TASK INSTRUCTIONS: Nothing but the lines below from the one holding "Where should I click to: Click the year" up to and including the one holding "The width and" should be copied, exactly and without pictures.

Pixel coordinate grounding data
--- START ---
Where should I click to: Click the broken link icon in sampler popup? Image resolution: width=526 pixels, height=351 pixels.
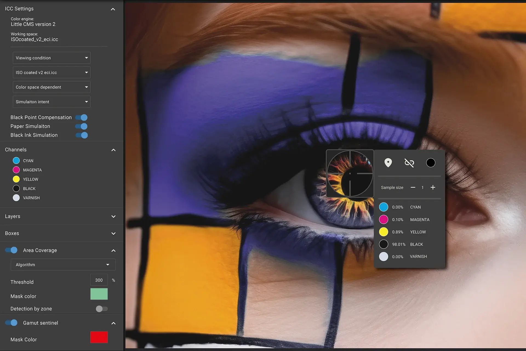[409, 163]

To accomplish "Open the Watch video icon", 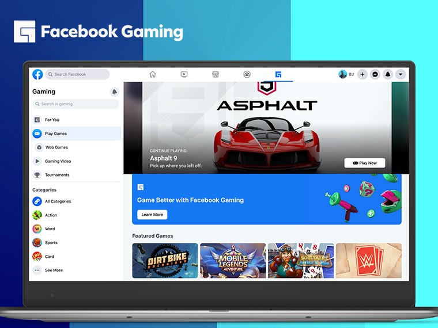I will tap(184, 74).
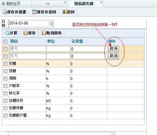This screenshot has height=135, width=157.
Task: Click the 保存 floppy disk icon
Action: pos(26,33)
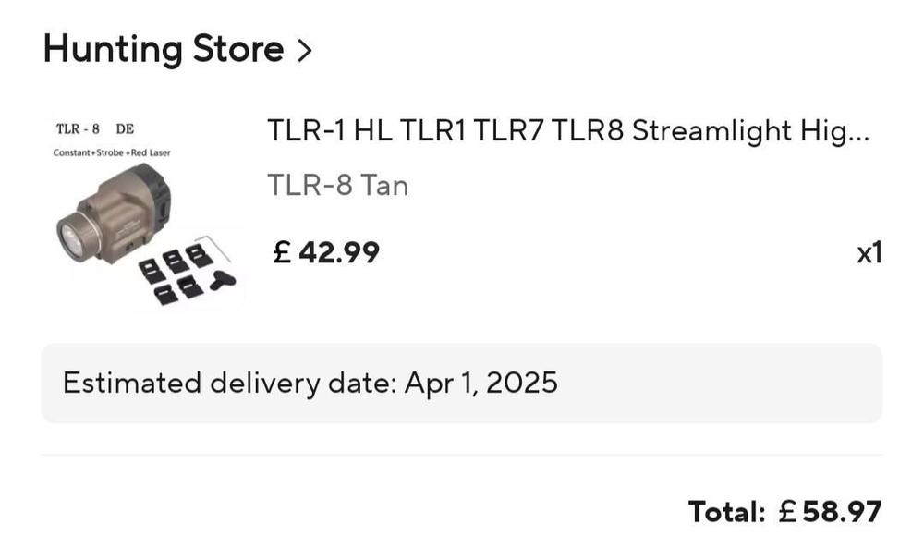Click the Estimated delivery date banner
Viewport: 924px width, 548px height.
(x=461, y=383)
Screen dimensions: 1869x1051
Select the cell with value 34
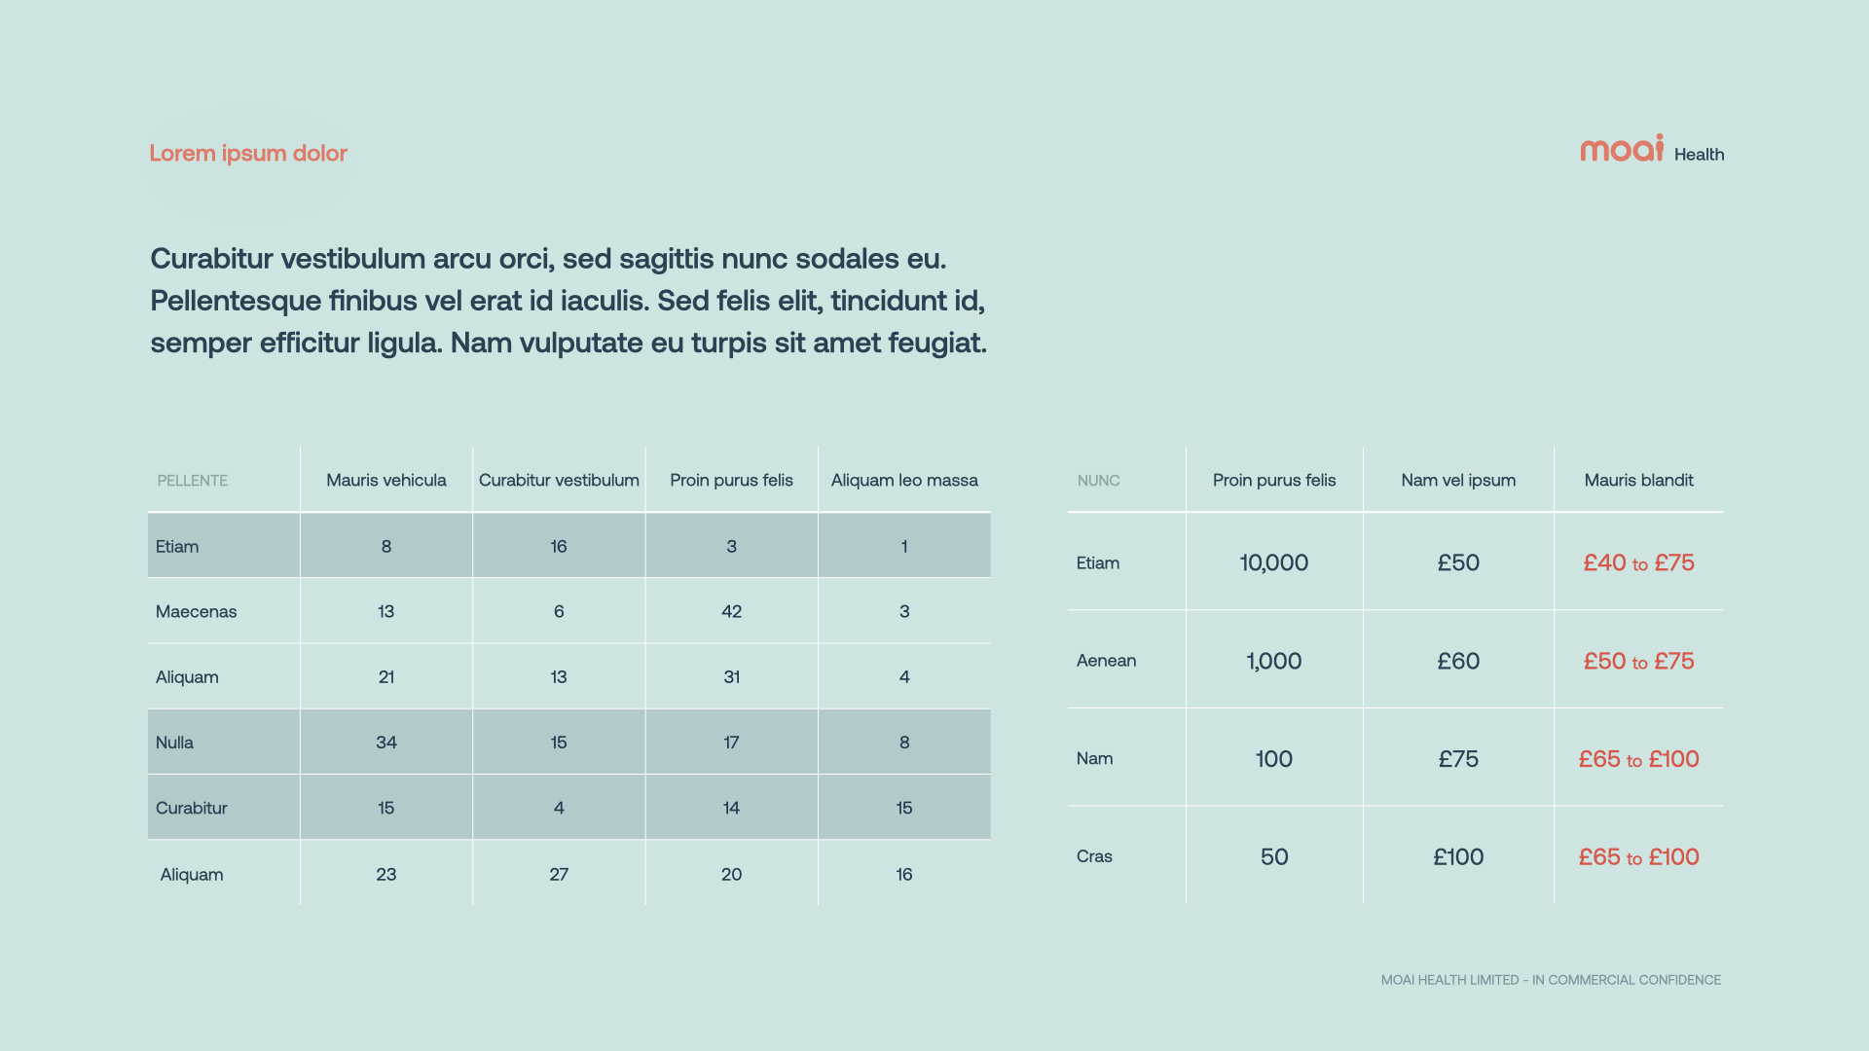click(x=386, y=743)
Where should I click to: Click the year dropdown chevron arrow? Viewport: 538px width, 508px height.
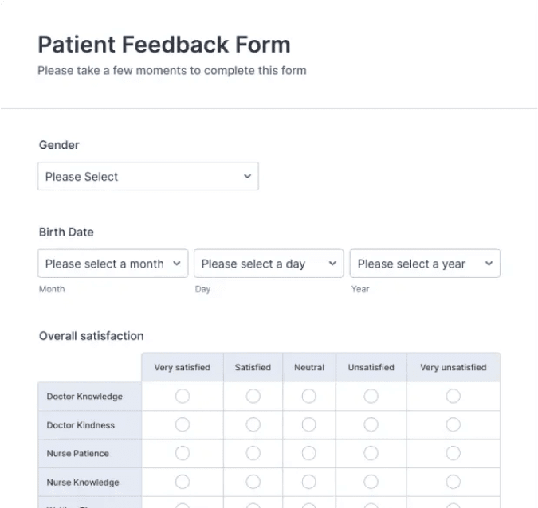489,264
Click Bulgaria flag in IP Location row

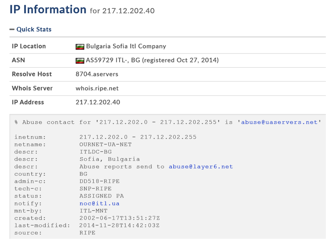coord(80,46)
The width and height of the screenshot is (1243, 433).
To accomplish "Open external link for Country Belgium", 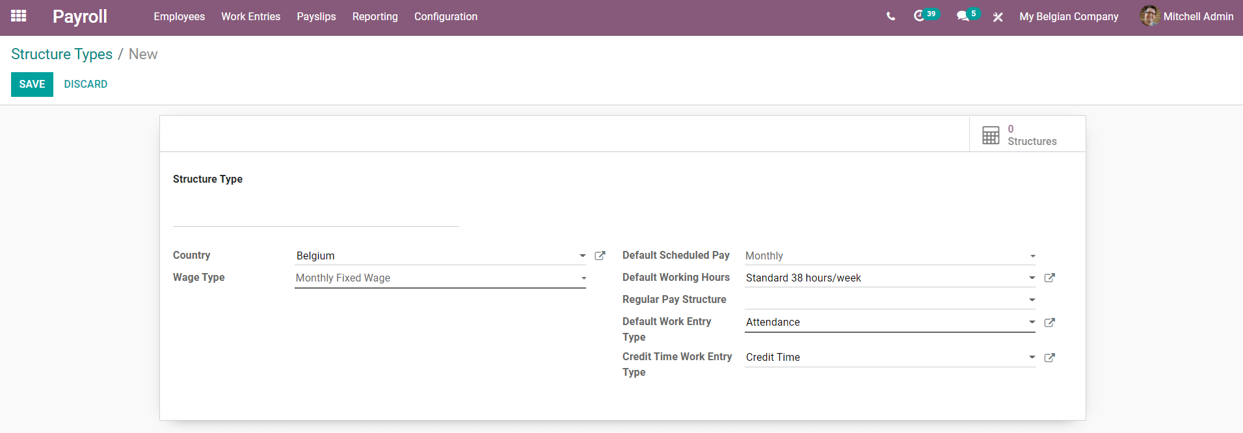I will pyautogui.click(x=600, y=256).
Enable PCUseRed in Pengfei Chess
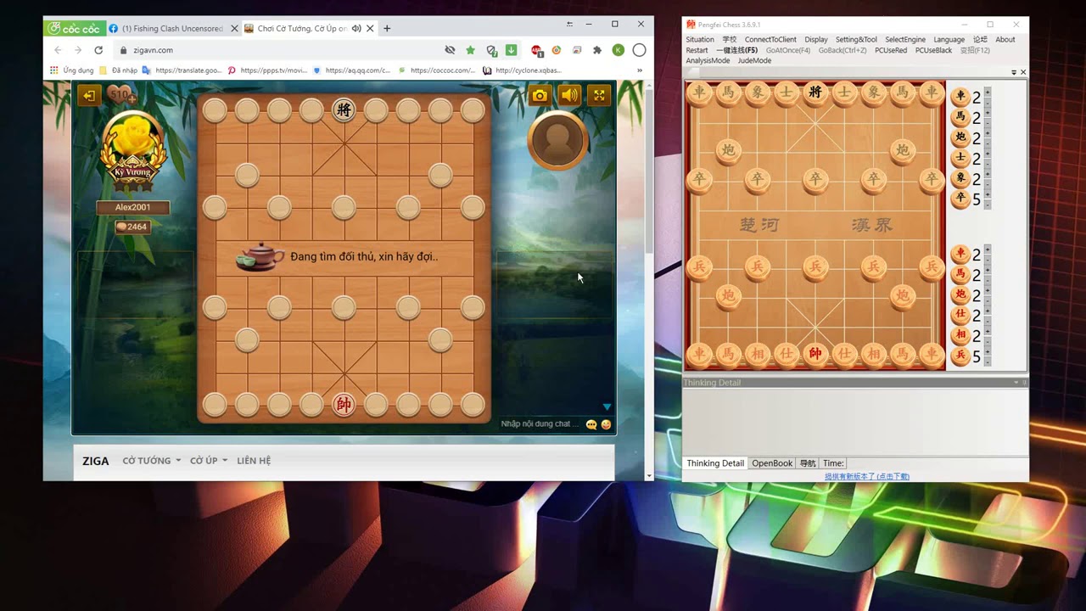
--- END ---
WRITTEN RESPONSE:
Where should I click to: Click the year dropdown chevron arrow? Viewport: 538px width, 508px height.
489,264
Click Bulgaria flag in IP Location row

coord(80,46)
The width and height of the screenshot is (1243, 433).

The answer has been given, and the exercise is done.